The number of different first chimeric genes introduced into the plurality of host 
cells in the methods described herein can be at least 100, at least 1,000, at least 10,000, at 
least 100,000, at least 1,0000,000, at least 10,000,000, at least 100,000,000, at least 
1,000,000,000, or more. 

The number of different second chimeric genes introduced into the plurality of 
host cells in the methods described herein can be at least 100, at least 1,000, at least 
10,000, at least 100,000, at least 1,0000,000, at least 10,000,000, at least 100,000,000, at 
least 1,000,000,000, or more. 

In some embodiments, the numbers of different first and second chimeric genes 
used in a single two-hybrid assay can vary. For example, the ratio of different first 
chimeric genes to different second chimeric genes (or vice versa) used in a single assay 
can be 10 fold, 100 fold, 1,000 fold, 10,000 fold, 100,000 fold, or more. In some 
embodiments, only one first or second chimeric gene is used to screen against a plurality 
of first or second chimeric genes. 

In some embodiments, a first DNA-binding domain is encoded by the first 
chimeric gene introduced into a first subset of the plurality of host cells, and a second 
DNA-binding domain is encoded by the first chimeric gene introduced into a second 
subset of the plurality of host cells. A third DNA-binding domain can be encoded by the 
first chimeric gene introduced into a third subset of the plurality of host cells.

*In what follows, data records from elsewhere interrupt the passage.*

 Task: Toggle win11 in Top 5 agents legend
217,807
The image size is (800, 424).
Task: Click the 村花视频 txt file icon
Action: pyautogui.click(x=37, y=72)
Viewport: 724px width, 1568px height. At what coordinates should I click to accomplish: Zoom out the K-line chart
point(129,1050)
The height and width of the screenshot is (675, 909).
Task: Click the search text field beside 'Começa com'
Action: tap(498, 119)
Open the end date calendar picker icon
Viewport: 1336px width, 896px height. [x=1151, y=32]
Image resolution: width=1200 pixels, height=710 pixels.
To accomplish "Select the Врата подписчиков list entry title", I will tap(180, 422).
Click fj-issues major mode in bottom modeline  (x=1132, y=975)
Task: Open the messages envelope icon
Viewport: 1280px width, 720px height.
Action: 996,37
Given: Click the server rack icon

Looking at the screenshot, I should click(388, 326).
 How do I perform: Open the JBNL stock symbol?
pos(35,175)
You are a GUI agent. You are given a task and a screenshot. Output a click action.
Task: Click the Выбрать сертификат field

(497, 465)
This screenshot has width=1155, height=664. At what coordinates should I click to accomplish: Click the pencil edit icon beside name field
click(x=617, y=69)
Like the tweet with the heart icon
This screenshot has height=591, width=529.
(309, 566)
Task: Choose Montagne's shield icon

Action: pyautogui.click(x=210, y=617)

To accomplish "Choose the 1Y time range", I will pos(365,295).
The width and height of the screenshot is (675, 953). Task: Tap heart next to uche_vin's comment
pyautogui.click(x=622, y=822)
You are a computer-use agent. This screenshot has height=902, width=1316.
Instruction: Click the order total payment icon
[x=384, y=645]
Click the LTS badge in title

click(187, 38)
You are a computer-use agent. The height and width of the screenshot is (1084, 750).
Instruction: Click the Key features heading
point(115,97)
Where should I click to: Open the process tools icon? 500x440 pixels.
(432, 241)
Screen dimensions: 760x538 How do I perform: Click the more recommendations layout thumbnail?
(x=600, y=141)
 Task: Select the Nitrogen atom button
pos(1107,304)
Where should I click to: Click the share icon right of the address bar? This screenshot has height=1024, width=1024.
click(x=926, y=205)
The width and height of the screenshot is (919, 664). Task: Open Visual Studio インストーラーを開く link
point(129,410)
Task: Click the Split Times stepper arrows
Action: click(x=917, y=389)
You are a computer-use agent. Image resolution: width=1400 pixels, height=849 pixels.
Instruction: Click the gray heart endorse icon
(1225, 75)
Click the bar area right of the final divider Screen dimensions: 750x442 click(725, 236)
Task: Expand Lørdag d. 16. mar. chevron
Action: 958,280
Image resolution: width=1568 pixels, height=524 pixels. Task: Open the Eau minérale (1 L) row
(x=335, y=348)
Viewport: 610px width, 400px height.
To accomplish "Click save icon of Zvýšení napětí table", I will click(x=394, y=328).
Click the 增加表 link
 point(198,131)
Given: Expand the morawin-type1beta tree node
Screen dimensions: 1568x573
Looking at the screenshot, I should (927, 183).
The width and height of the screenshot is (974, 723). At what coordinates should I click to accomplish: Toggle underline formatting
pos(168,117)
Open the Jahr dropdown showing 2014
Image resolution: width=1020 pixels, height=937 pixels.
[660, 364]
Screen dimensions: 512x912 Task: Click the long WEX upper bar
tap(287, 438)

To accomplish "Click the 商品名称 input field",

Additional 
DNA-binding domains, e.g., four, five, six, or more can be used in the methods described 
herein. 

In some embodiments, the DNA-binding domain is fused to the amino terminus 
of the first polypeptide sequence in a first subset of the plurality of host cells, and the 
DNA-binding domain is fused to the carboxy terminus of the first polypeptide sequence 
in a second subset of the plurality of host cells. 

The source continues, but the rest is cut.